It’s no secret that Tableau Prep is a game changer for those looking to clean, explore and connect their data sources together. There are myriad join options, from your traditional left, right and inner joins to more advanced options such as Left Unmatched Only, which will include only rows that exist on the left data source. But one join type eluded me—the self join. So when my student, Greg, asked me for a good example of a self join, I knew why I would do it but not how.
Enter Harry Potter.
Here’s what I am trying to accomplish: I have a list of all the Harry Potter films, the year of their release and what their sequel is:
Using the Self Join in Tableau Prep
I want a new data source that will show me a few new columns per movie: what is the sequel’s release date, and what is the sequel’s sequel? For example, for Harry Potter and the Sorcerer’s Stone, I should still see the release date of 2001, the sequel should still be Harry Potter and the Chamber of Secrets, but I also want a column for the release date of 2002 for Chamber of Secrets, and for Prisoner of Azkaban as the sequel to Chamber of Secrets.
In order to get that data source, I can do a self join in Tableau Prep (note that this could also be achieved in Tableau Desktop). While this isn’t a pre-defined join option, I can join my Sheet 1 to my Sheet 1. What’s interesting is my join clause, and this took a bit of experimentation.

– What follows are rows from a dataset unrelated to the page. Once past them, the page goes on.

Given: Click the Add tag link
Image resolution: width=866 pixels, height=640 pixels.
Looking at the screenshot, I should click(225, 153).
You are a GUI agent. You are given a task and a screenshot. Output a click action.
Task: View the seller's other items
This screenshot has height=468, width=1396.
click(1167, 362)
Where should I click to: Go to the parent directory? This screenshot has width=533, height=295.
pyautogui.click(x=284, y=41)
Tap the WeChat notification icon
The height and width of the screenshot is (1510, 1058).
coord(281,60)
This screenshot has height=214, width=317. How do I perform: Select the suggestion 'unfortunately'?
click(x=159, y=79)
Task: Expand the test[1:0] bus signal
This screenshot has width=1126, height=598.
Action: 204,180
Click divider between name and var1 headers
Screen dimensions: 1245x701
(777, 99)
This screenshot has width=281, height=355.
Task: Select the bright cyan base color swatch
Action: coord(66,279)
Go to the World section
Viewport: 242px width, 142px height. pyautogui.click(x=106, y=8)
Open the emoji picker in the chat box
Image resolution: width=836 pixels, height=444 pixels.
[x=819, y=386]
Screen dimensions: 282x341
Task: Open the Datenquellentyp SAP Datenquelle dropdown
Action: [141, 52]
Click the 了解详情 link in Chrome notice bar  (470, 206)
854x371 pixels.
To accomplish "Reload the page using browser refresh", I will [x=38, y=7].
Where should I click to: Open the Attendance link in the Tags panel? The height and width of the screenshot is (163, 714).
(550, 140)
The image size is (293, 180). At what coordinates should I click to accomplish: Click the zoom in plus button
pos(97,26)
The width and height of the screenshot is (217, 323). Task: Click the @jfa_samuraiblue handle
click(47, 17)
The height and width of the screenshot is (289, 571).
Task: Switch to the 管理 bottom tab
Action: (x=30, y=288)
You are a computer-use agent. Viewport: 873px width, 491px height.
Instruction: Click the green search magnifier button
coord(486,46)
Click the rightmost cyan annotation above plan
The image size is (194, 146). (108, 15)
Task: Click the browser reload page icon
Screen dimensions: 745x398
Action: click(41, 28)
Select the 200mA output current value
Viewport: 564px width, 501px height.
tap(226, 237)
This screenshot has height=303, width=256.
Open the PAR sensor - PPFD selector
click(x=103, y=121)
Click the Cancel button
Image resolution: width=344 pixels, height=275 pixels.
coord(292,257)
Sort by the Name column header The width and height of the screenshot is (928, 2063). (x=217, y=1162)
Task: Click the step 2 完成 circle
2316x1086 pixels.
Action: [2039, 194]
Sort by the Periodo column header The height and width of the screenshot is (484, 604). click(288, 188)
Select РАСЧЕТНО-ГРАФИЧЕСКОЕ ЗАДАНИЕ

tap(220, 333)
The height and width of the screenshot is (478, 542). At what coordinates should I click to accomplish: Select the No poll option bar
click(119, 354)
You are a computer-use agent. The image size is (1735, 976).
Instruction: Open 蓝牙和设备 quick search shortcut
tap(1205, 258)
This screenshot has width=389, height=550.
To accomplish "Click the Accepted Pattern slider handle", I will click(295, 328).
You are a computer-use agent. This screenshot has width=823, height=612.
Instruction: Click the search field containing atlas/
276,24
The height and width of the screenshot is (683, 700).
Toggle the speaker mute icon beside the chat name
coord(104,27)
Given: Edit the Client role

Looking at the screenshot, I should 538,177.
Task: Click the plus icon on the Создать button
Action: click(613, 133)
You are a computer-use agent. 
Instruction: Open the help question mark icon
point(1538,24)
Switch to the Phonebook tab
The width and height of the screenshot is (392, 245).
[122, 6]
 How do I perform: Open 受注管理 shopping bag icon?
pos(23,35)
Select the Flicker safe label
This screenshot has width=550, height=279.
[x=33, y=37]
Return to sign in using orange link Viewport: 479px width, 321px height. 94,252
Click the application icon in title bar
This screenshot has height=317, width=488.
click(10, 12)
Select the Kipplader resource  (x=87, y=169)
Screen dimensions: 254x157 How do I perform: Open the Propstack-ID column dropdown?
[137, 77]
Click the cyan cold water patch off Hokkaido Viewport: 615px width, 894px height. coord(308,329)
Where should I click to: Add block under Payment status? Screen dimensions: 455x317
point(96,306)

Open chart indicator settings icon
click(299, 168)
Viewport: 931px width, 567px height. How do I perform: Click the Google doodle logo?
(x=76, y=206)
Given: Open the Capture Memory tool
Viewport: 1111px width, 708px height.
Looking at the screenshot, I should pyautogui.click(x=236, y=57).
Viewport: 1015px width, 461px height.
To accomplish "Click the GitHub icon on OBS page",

Finding the Right Join Clause
The challenge I encountered was, how do I join my two instances of the same sheet together in order to get the information I wanted? I needed to make sure that I was pulling in each sequel’s release date as well as its own sequel, information contained in the three columns of my original data source:
If I join my two worksheets with Sequel=Movie, I can then obtain information for that sequel’s release date, as well as the sequel’s sequel:
Of course, I will have one result excluded. As the first film in the series, Harry Potter and the Sorcerer’s Stone is not a sequel. I can discard this, add a clean step and voila! I have all the data I need:
Self joins are a great alternative to what might have been a very tedious copy-paste situation. Thank you, Greg, for the challenge!